Stored records
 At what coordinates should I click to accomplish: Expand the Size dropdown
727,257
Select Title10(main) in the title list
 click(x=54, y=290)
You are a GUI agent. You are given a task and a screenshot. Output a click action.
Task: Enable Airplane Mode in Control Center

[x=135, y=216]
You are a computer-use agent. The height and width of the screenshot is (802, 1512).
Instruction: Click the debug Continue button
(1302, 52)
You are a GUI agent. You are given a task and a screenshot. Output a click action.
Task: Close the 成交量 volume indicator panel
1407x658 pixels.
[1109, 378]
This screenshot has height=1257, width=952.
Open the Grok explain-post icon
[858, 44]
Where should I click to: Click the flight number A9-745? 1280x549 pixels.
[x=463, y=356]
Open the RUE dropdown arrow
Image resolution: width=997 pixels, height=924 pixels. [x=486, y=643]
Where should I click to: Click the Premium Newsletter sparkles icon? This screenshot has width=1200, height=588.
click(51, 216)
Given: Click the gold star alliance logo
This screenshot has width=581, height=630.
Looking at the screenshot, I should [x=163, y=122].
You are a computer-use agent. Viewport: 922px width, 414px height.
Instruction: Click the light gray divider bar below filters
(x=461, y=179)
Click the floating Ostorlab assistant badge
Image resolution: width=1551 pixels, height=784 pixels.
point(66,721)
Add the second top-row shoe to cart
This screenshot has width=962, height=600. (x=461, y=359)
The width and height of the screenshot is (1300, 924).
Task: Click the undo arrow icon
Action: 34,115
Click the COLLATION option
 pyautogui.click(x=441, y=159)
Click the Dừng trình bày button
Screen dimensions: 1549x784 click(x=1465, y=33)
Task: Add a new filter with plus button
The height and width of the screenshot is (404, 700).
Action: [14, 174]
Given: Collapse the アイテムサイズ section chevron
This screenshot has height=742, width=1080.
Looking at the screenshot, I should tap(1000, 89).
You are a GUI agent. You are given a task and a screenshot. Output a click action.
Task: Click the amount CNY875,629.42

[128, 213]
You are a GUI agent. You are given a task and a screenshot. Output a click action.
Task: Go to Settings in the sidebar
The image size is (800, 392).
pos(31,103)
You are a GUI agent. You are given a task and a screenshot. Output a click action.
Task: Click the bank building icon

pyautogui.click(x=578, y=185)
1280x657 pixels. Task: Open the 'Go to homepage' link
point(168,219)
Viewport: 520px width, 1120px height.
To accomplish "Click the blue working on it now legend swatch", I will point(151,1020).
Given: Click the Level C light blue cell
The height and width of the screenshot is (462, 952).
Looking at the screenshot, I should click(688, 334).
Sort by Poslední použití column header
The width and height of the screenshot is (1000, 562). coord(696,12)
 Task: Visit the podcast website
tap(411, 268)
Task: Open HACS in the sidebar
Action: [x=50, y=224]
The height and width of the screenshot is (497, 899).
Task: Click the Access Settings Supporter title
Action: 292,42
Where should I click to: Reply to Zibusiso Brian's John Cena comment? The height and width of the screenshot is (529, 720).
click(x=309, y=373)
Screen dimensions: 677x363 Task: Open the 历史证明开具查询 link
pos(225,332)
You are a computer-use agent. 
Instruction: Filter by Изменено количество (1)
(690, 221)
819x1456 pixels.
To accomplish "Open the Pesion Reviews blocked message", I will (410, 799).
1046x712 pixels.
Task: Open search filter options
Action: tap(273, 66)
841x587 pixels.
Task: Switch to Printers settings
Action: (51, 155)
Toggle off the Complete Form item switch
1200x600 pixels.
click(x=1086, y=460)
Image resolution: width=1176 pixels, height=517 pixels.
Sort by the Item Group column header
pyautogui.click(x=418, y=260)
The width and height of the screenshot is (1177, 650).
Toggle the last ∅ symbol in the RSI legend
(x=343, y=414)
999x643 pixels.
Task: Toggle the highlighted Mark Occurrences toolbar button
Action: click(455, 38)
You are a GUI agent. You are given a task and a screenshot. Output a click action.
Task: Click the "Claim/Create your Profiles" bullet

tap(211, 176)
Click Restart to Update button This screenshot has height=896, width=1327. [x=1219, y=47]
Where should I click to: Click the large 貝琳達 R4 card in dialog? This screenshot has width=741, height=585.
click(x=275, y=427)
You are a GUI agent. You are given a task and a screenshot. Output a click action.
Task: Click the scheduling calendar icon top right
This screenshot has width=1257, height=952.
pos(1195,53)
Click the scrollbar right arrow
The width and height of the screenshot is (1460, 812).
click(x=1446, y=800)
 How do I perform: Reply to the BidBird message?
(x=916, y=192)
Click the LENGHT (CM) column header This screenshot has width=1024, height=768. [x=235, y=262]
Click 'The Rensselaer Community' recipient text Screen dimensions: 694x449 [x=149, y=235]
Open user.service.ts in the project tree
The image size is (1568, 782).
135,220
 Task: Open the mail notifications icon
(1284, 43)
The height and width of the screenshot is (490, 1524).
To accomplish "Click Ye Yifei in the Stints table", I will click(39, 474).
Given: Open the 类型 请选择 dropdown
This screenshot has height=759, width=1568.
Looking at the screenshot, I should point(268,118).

▶ TRY IT:
Copy here each line of the preceding records with "computer" in it.

▶ OUTPUT BELOW:
You are a computer-use agent. The height and width of the screenshot is (802, 1512).
You are a computer-use agent. Viewport: 922px width, 414px height.
You are a computer-use agent. 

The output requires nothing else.